This is one of those "good news/bad news" posts. The good news is that Bob got an extension on his therapy, both occupational and speech/swallow, but (the bad news) the therapists only agreed to four more sessions. Which isn't much. But I suppose it's better than nothing. And, on top of it, those two therapists are certainly acting different since receiving the doctor's order for continued therapy.
The occupational therapist was especially cold. Although she agreed to continue, she gave me a big lecture about how the insurance company may not pay for the additional sessions because Bob's progress was "too slow" and we may end up paying the whole amount ourselves. I found this odd, since I had already talked with the case manager at Rehab (he's the guy in charge of insurance issues) and he told me that the insurance would be "no problem" for the extended sessions.
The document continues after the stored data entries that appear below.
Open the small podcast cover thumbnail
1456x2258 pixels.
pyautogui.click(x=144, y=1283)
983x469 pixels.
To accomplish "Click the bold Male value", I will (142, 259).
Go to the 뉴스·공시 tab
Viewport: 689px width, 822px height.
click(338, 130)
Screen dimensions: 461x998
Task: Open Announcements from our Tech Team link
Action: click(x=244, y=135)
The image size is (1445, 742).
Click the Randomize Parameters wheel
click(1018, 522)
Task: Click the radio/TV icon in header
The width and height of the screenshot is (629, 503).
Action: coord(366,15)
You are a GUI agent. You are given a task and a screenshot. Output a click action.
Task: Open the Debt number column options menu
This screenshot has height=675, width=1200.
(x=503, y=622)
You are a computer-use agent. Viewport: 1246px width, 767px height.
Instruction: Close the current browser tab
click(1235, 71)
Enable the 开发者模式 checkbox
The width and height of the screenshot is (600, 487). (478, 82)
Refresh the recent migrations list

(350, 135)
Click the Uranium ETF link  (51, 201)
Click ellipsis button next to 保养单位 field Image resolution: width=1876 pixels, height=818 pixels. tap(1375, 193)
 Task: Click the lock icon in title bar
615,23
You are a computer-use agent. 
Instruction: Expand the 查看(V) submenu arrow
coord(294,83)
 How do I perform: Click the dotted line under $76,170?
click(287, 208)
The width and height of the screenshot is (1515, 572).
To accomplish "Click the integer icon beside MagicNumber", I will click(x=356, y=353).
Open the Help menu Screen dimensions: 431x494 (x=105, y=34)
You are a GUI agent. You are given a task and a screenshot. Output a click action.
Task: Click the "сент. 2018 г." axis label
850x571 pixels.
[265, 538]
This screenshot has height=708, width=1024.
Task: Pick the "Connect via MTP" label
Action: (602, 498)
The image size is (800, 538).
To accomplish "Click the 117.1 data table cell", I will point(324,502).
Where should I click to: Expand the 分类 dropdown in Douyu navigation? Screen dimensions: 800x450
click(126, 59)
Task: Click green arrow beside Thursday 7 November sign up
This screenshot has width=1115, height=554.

The speech/swallow therapist was another story. She was positively paranoid. She did get out the e-stim unit for swallow therapy but refused to give Bob anything to swallow. She wanted him to "dry swallow" which Bob didn't seem to understand (he seemed to think she was asking him to cough or clear his throat, which he kept trying to do). The whole session was simply ridiculous. Previously, swallow therapy has involved attaching electrodes to Bob's throat (these electrodes sort of grasp his muscles to help induce a swallow reflex) and at the same time giving Bob a small teaspoon of pudding or italian ice to swallow. He's been doing this therapy ever since he got home from the hospital, with various therapists, without a problem. So, I don't know what the big deal is all the sudden. When I asked her why she wouldn't give him anything to swallow, she told me a long story about some other patient who aspirated and ended up in the hospital with aspiration pneumonia, then went on and on about Bob's swallow video results and how she couldn't be sure that anything she gave him would go down his throat the "right way". She also said, "if I were you" that she wouldn't give him anything to practice swallowing with at home, either, as it was far too "dangerous".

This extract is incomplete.